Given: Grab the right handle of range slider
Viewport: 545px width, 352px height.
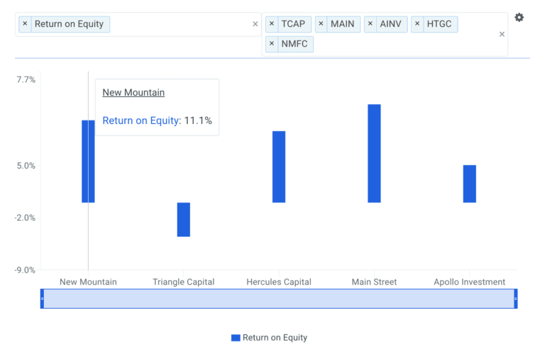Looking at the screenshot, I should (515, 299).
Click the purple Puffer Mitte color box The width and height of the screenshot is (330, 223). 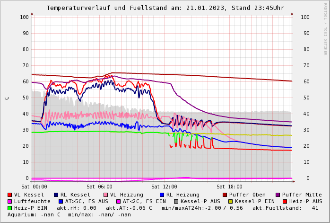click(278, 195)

--

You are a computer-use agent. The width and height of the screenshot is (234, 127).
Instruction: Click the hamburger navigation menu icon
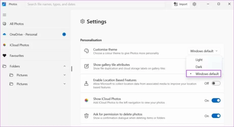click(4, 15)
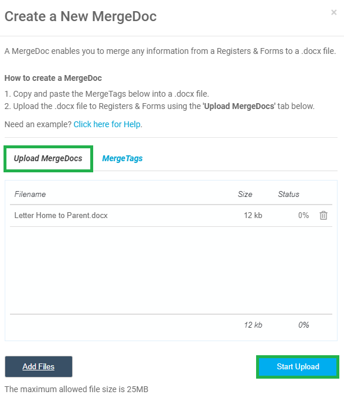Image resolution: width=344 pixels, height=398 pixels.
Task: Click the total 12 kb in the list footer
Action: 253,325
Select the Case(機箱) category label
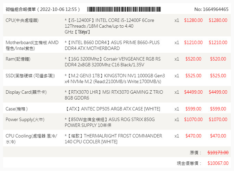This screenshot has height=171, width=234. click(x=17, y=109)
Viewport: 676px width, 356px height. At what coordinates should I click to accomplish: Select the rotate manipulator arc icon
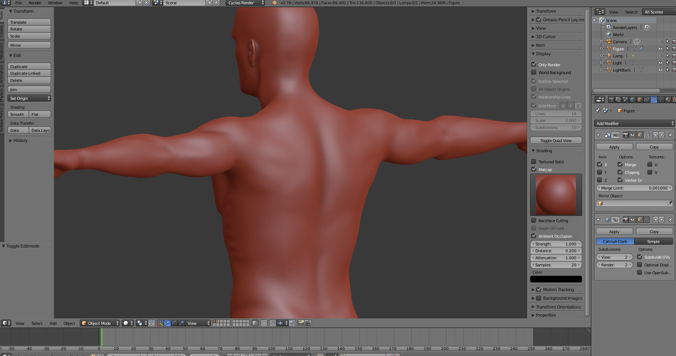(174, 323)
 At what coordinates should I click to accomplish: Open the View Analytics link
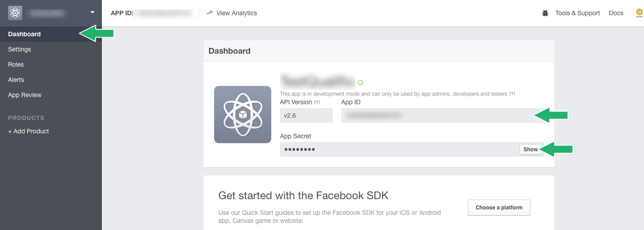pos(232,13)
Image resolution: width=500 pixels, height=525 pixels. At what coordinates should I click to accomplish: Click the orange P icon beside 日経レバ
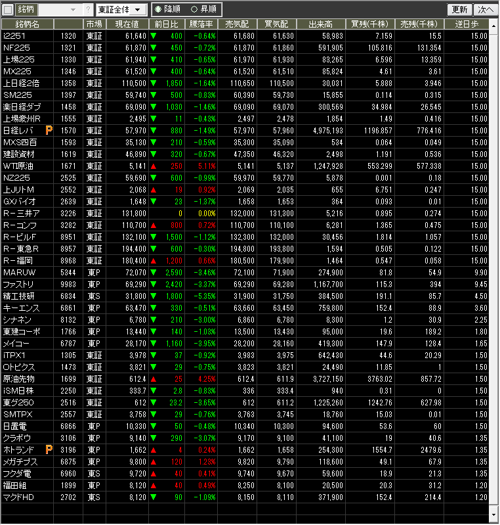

--

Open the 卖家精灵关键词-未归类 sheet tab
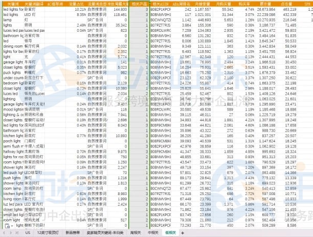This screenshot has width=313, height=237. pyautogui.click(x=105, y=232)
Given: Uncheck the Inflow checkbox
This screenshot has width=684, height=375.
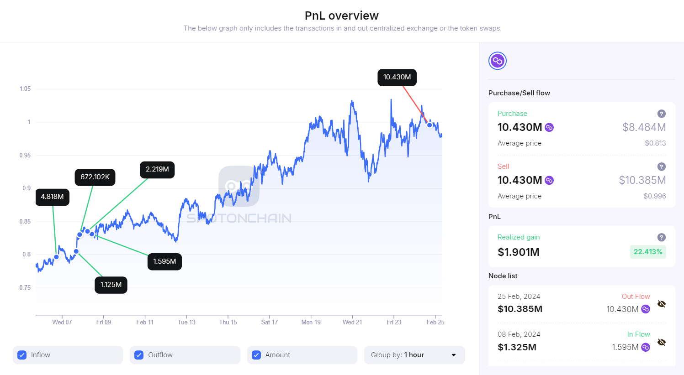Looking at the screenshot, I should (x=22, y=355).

- **Instructions for the task**
Show all lines from the listing above in which "Given" appears.

- **Task result**
Given: Grab the right handle of range slider
Given: Uncheck the Inflow checkbox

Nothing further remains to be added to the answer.